Défense claire et charpentée
Notre Président Reynis, en acceptant un débat avec son homologue avocat Paul Albert Iweins, Président du Conseil national des barreaux, dans le Figaro magazine du 5 janvier, nous donne un exemple de ce qu’on peut attendre du CSN : une défense publique, claire et charpentée, présentant même quelques avancées intéressantes. Avec un petit bémol lorsque l’avocat s’octroie royalement le monopole de l’équilibre contractuel, alors que c’est l’une des clés de voûte de notre existence même, fondement de notre utilité sociale. Face à cette attaque grave, sans réponse immédiate directe, la tentation déjà ancrée de faire croire que l’authenticité notariale penche du côté du porte-monnaie, devient palpable. La critique est ici bien trop facile car tout notaire sait, pour le vivre chaque jour, que l’indépendance essentielle, bien que difficile, est pour nos concitoyens si importante que la mettre en doute est une offense. Dès lors, comment se préparer à répondre à un tel propos, si contraire à l’un de nos premiers devoirs ? C’est bien, pourtant, à cette préparation qu’il faudra s’astreindre, surtout à répondre aux évidences, car c’est de l’inattendu que vient le péril. Affronter une difficulté grave, actuelle et avérée est finalement plus facile que si elle est larvée, souterraine, précédemment subie.

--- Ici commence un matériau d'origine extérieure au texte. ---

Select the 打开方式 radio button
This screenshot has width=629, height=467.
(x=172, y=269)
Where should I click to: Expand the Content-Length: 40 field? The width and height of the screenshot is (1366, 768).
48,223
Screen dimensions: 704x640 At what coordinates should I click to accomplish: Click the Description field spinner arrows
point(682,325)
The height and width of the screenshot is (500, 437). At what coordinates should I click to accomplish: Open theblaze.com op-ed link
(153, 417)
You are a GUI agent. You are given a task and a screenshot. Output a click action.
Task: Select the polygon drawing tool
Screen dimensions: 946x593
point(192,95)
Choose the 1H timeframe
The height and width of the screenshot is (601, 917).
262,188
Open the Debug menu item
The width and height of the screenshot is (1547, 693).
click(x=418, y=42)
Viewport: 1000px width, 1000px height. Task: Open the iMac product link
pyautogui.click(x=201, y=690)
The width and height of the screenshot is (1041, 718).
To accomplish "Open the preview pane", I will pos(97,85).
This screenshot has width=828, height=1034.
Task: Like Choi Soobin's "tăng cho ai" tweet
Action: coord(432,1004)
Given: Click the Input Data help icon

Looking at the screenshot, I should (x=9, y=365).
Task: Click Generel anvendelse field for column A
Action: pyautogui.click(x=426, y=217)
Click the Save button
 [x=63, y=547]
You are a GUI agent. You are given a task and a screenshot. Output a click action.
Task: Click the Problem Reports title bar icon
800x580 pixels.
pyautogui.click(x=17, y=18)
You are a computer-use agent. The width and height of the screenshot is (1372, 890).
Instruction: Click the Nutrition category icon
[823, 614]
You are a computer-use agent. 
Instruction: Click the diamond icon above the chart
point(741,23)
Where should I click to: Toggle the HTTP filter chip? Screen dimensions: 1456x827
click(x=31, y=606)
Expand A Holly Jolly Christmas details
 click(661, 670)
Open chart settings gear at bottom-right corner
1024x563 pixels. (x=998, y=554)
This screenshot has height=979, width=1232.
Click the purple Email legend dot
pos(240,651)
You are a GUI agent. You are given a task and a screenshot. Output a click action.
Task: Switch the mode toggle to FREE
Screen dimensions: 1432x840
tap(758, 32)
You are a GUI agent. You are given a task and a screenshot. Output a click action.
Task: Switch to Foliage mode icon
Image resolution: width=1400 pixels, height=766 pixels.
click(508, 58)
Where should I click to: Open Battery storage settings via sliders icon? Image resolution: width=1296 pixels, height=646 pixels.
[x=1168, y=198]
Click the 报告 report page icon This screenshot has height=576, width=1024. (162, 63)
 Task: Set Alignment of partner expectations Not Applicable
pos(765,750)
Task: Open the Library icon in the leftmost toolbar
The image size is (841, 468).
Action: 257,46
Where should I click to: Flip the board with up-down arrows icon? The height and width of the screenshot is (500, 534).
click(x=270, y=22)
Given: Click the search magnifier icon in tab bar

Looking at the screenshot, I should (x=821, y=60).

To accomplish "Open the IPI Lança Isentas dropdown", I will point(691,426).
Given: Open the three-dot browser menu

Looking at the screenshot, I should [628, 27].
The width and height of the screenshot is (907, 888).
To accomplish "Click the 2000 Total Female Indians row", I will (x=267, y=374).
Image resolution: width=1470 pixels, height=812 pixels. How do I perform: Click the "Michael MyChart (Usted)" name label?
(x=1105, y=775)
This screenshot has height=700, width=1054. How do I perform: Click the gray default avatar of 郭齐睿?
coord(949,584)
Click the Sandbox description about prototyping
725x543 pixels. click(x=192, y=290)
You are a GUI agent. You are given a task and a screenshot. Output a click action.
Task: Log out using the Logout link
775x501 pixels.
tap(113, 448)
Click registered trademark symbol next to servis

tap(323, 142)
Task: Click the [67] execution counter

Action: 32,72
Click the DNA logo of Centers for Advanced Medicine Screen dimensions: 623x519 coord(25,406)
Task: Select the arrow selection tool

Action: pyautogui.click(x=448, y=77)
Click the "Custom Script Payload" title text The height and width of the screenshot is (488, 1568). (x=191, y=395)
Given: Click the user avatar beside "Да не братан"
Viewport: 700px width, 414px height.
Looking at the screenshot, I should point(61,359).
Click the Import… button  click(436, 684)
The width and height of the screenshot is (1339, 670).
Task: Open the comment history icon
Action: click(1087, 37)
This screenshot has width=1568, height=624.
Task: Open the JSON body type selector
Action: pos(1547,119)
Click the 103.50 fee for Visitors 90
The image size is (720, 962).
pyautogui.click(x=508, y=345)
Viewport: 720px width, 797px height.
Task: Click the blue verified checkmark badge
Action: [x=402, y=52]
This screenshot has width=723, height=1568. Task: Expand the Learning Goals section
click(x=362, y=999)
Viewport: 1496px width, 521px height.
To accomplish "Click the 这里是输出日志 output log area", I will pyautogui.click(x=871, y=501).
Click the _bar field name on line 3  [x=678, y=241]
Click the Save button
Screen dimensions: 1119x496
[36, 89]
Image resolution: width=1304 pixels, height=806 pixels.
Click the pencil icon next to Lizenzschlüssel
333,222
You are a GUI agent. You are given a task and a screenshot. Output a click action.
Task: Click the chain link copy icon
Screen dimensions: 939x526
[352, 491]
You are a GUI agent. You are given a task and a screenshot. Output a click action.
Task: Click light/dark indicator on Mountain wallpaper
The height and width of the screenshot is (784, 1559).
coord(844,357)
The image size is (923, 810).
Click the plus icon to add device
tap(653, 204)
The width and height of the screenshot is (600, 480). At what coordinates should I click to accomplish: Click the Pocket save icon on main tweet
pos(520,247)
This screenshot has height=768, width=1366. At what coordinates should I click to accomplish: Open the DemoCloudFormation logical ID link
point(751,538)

Les chevaliers de l’immobilisme
Dans ce registre du « non dit », ne devrait-on pas penser à une attaque immobilière de notre monopole si convoité ? À bien y regarder, il peut constituer un complément économiquement indispensable pour nos concurrents avides. Ce qui justifie, de plus fort, nos efforts de diversification à titre préparatoire. Endormir notre vigilance en flattant le repli sur le « tout juridique » prôné par les chevaliers de l’immobilisme, voilà un péril qui ne s’affiche pas, mais n’en demeure pas moins dangereux. Les miettes données ou proposées pour compenser le gâteau ! Et d’une pierre deux coups. N’oublions pas que notre super chef, comme tous les grands stratèges, débarque toujours là où on ne l’attend pas. Alors vigilance ! Nous allons vivre des difficultés que notre volonté sans faille et notre enthousiasme peuvent affronter. En tout cas, il est clair que si les problèmes sont posés par d’autres, les solutions ne dépendent que de chacun de nous.